A Lom, il ne resta pas non plus les bras croisés : dès l’automne 1896, il fonda un groupe libertaire d’une dizaine d’adhérents, lycéens et même quelques instituteurs du canton, originaires de diverses localités du pays.
Pour satisfaire aux besoins de la propagande du groupe de Lom, Mandjoukov traduisit du russe la biographie du poète Nadson et une brochure d’articles populaires de tendance libertaire. Ainsi, les idées anarchistes trouvaient une plus large diffusion dans plusieurs localités de Bulgarie : Razgrad, Roussé, Pléven, Gabrovo, Kazanlik, Plovdiv, où des groupes sont déjà constitués et maintiennent des relations entre eux. Les rentrées de la vente de ces deux brochures éditées par le groupe alimentèrent la caisse de la communauté de consommation (appelée à l’époque simplement « Commune »), créée aussi à Lom. Les mêmes rentrées aidèrent également à faire une excursion en Hongrie et Croatie, organisée par le groupe.
Terminant ses études secondaires, en 1898, Mandjoukov se rendit à Genève, avec l’intention d’étudier la chimie.
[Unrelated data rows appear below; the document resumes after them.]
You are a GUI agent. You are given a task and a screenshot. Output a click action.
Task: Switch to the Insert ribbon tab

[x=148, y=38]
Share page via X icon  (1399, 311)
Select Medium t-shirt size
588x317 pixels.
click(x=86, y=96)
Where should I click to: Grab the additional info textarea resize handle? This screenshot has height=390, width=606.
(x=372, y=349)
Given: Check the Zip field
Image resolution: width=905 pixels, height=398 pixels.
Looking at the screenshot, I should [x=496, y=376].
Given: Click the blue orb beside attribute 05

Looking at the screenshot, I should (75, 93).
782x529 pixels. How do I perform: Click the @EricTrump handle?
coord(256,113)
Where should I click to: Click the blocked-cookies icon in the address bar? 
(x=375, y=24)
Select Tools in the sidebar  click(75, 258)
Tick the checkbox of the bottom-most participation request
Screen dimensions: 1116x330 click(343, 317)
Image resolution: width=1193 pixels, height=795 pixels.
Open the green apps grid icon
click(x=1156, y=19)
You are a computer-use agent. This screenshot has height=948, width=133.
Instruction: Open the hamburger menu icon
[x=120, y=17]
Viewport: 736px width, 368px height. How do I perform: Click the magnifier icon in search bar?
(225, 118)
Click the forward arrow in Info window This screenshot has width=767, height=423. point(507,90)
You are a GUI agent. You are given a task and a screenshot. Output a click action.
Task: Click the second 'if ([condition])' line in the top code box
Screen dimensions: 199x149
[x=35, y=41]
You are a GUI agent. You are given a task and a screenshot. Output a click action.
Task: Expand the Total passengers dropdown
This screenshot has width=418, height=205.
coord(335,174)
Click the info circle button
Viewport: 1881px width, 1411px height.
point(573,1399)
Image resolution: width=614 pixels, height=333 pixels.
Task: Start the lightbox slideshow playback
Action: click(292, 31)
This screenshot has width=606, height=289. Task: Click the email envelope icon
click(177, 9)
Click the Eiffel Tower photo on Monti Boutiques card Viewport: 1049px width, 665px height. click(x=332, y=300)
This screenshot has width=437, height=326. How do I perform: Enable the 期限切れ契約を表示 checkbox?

Dès son arrivée, en été de la même année, en Suisse, il adhéra au fameux « Cénacle de Genève » et au « Comité clandestin révolutionnaire macédonien », dont une « succursale » existe même à Plovdiv, avec une dizaine de membres. Celle-ci reçut de Genève des documents de propagande révolutionnaire et anarchiste, par exemple, le discours d’Emile Henry, Les crimes de Dieu, de Sébastien Faure, etc., que Mandjoukov traduisit du français. (Ces mêmes brochures seront rééditées plus tard avec les moyens de l’Organisation macédonienne lorsque Mandjoukov fit connaissance de Gotsé Deltchev et adhéra à sa compagnie de guérilleros dans les montagnes de la Macédoine.)
Après la décision du « Cénacle de Genève » de se consacrer à la lutte révolutionnaire pour la libération nationale de la Macédoine, Mandjoukov fut l’un des premiers qui se rendit au pays (à Skopié), en 1898.
Il y fonda aussitôt un groupe libertaire et élabora son programme : L’ABC de l’anarchisme, une forte brochure dont le texte complet est reproduit dans les Mémoires inédits [1]. Après de nombreuses péripéties et aventures (arrêté, emprisonné, condamné à mort, tentative de suicide, etc., etc.), il retourna à Sofia, le 19 mai 1899. Peu de temps après, il retrouva ses camarades Merdjanov et Sokorov, avec qui il s’inscrivit à la compagnie de guérilleros de Deltchev et passa de nouveau en Macédoine.
Cette vie de révolté que nous décrivons plus en détails ailleurs [2] se termina, après maints exploits, par sa participation à la préparation et au déroulement de l’insurrection d’Ilinden et de Préobragénié. Par la suite, Mandjoukov fut d’abord employé à Plovdiv, étudiant en France, conservateur des Eaux et Forêts et finit sa vie de retraité à Plovdiv, en 1966.